From: Serge Bohdjalian
Subject: Re: GAWK 3.1.1 bug, DJGPP port
Date: Tue, 07 Jan 2003 17:26:10 -0500

Hi Stephan,

Thanks for your response. In my ignorance, I didn't realize that "e" (or "E") could be used for base-10 exponent notation. This partly explained the strange behaviour I observed. (I would have thought that a "+" or "-" needed to follow the "e".)

At 2003.01.07 01:49 PM +0100, you wrote:
Hello,
Observe:
        BEGIN {
                # first bug:
                $0 = "0 0e0"
                print $1 && 1, $2 && 2

                # second bug:
                $0 = "00"
                print $0 && 1

                # and even worse:
                $0 = a = "00"
                print a && 1
        }
gives
        0 1
        0
        0
while correct results are
        0 0
        1
        1

Note that with 3 different versions of GAWK for Windows I get ...

C:\TEST>"C:\TEST\gawk310_SourceForge.exe" -f "TEST.AWK" "TEST.TXT"
0 1
1
1

C:\TEST>"C:\TEST\gawk311_Cygwin.exe" -f "TEST.AWK" "TEST.TXT"
0 1
0
0

C:\TEST>"C:\TEST\gawk311_DJGPP.exe" -f "TEST.AWK" "TEST.TXT"

**WORK ORDER:** Reproduce the GAWK bug email above in full, word for word.

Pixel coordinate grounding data
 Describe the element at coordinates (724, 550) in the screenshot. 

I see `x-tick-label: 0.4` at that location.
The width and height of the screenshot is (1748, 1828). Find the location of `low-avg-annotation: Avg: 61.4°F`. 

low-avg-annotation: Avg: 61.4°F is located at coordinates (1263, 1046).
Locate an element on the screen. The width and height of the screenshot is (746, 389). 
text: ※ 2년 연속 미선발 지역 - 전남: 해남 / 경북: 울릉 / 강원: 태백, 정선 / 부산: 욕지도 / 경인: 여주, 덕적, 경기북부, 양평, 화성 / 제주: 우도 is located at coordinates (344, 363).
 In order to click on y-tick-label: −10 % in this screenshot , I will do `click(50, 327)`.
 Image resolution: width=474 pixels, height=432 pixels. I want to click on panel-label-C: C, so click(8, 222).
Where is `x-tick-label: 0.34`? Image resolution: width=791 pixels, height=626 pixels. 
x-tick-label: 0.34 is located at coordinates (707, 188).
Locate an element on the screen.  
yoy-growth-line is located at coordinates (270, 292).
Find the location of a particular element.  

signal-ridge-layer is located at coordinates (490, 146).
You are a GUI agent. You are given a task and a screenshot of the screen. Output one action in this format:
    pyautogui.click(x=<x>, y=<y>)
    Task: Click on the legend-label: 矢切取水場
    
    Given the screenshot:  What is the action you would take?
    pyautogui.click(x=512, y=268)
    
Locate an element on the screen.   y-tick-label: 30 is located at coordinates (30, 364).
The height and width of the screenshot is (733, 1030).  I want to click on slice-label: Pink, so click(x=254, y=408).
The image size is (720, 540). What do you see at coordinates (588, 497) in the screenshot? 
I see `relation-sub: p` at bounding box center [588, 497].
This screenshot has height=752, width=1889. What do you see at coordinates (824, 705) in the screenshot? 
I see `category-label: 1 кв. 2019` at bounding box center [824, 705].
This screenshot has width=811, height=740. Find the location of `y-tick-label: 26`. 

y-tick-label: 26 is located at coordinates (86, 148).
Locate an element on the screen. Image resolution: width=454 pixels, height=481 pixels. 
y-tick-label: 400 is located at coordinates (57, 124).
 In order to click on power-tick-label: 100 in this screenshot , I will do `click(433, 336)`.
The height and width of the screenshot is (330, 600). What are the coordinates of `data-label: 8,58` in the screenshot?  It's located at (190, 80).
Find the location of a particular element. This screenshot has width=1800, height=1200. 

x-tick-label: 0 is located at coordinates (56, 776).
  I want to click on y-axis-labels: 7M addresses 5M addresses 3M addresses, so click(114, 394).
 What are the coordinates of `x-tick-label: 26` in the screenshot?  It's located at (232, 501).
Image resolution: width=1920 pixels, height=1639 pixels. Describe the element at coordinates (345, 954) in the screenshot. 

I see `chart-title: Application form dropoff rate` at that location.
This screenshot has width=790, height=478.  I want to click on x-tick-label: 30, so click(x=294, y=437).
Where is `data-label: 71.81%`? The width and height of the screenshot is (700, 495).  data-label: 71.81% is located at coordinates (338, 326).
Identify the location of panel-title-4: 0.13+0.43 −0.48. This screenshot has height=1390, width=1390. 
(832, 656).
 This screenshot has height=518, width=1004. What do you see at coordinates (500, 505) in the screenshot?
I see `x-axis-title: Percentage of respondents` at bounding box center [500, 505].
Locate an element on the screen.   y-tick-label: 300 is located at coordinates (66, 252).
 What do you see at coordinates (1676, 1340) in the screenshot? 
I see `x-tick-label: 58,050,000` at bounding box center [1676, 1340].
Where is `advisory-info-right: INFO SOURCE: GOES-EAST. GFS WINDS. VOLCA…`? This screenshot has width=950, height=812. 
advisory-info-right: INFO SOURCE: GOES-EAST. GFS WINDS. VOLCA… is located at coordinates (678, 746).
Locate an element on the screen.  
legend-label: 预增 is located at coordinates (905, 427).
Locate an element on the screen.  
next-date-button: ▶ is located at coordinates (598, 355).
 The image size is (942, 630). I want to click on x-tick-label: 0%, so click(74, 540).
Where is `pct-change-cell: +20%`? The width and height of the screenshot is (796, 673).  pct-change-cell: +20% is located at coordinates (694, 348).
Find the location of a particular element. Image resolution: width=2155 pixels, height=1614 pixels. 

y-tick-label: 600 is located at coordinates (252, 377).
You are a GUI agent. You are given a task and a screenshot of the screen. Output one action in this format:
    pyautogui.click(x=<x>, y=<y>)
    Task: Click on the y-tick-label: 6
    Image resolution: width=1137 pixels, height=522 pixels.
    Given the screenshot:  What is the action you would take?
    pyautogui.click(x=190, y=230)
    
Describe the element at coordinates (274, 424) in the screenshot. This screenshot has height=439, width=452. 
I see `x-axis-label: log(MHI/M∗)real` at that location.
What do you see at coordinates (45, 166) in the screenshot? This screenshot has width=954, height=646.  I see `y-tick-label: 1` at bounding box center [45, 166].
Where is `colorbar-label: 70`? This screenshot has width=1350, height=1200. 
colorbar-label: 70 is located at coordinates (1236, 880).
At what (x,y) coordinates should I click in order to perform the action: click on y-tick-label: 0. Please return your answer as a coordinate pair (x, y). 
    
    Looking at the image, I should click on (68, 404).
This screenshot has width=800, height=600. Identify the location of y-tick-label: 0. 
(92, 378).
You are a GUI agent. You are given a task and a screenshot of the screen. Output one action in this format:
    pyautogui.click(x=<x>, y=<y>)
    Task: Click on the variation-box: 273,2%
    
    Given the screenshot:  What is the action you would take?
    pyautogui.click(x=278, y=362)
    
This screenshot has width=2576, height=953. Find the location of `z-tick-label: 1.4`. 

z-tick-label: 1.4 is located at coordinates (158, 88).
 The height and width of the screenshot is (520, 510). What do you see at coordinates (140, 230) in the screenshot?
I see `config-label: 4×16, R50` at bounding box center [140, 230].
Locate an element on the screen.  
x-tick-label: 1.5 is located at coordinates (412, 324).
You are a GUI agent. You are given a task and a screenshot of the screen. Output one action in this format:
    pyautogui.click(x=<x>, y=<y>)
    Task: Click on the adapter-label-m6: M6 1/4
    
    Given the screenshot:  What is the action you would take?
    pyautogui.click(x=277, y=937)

**TASK OUTPUT:**
From: Serge Bohdjalian
Subject: Re: GAWK 3.1.1 bug, DJGPP port
Date: Tue, 07 Jan 2003 17:26:10 -0500

Hi Stephan,

Thanks for your response. In my ignorance, I didn't realize that "e" (or "E") could be used for base-10 exponent notation. This partly explained the strange behaviour I observed. (I would have thought that a "+" or "-" needed to follow the "e".)

At 2003.01.07 01:49 PM +0100, you wrote:
Hello,
Observe:
        BEGIN {
                # first bug:
                $0 = "0 0e0"
                print $1 && 1, $2 && 2

                # second bug:
                $0 = "00"
                print $0 && 1

                # and even worse:
                $0 = a = "00"
                print a && 1
        }
gives
        0 1
        0
        0
while correct results are
        0 0
        1
        1

Note that with 3 different versions of GAWK for Windows I get ...

C:\TEST>"C:\TEST\gawk310_SourceForge.exe" -f "TEST.AWK" "TEST.TXT"
0 1
1
1

C:\TEST>"C:\TEST\gawk311_Cygwin.exe" -f "TEST.AWK" "TEST.TXT"
0 1
0
0

C:\TEST>"C:\TEST\gawk311_DJGPP.exe" -f "TEST.AWK" "TEST.TXT"